4. Mind Your Manifestations

Five diabetes code fourth-digit descriptors require that you report a manifestation diagnosis code as well. Always report the manifestation code as a secondary diagnosis. Remember, not all diabetes fourth digits require a manifestation code. The code descriptor tells you if you need one. Here's a partial list of the diabetes codes that require a corresponding manifestation code, paired with some possible diabetic manifestations:

- 250.5x - 366.41 (Cataract associated with other disorders; diabetic cataract)

- 250.6x - 357.2 (Inflammatory and toxic neuropathy, polyneuropathy in diabetes)

- 250.7x - 443.81 (Peripheral angiopathy in diseases classified elsewhere)

Keep in mind: The ICD-9 manual does not list all possible manifestation codes that you might need to choose from when you report one of the 250.xx codes above.
Report them all: If a patient has more than one diabetic complication, you can code the multiple complications and their manifestations on a single claim, making sure to link the manifestations to the correct diabetes codes.

Example: If a physician treats a patient for diabetes with renal manifestations and the patient also has ophthalmic manifestations, report both sets of codes. Usually the prescription management or plan of care needs to consider these other manifestations.

Sequence matters: Remember to report first the particular manifestation your physician treats that day. Or if the physician is dealing with multiple complications, code according to the order in which the physician renders treatment. Finally, if the documentation does not indicate the treatment order, you should report the most prominent or advanced complication and corresponding manifestation first.

5. Insert V Codes for Insulin Pump

V codes are also important for telling the carrier the whole story of a patient's diabetes. Assign V58.67 (Long-term [current] use of insulin) as a secondary code for patients who take insulin on a regular basis.

V codes also come into play for diabetes patients receiving their insulin via insulin pumps. Three V codes apply to different stages of the insulin pump treatment process.
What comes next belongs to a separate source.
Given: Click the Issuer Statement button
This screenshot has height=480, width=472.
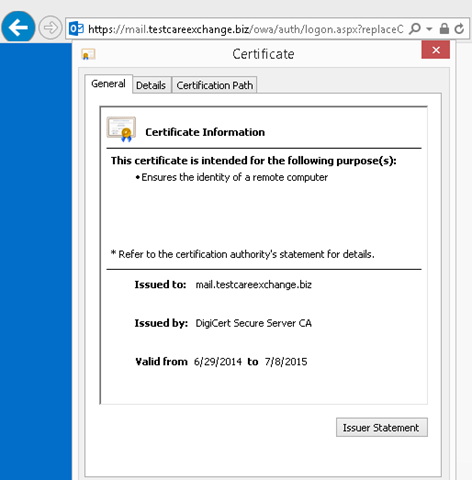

When you code an E/M visit concerning an insulin pump, report the appropriate 250.xx code and one of the following insulin pump V codes as a secondary diagnosis:

- V65.46 (Encounter for insulin pump training) for when a patient first considers an insulin pump and receives education about the device.

- V53.91 (Fitting and adjustment of insulin pump) for when the patient first receives the insulin pump from the physician.

- V45.85 (Insulin pump status) for all other follow-up visits associated with the pump.

- 996.57 (Mechanical complication ... due to insulin pump) for reporting insulin pump mechanical complications.

6. Go to 648.8x for Gestational

One type of diabetes you won't find within the 250.xx series is gestational diabetes--a condition that only develops during pregnancy and disappears after delivery. For this type of diabetes, use 648.8x and choose the fifth digit (0-4) to indicate when the condition or complication occurred. Include V58.67 if the physician is treating the gestational diabetes with insulin.

Distinction: For pregnant women who are diabetic (suffering from diabetes before becoming pregnant), you should assign 648.0x as the primary code and then the appropriate 250.xx code to identify the type of diabetes. 

Warning: You should never report 648.0x and 648.8x together.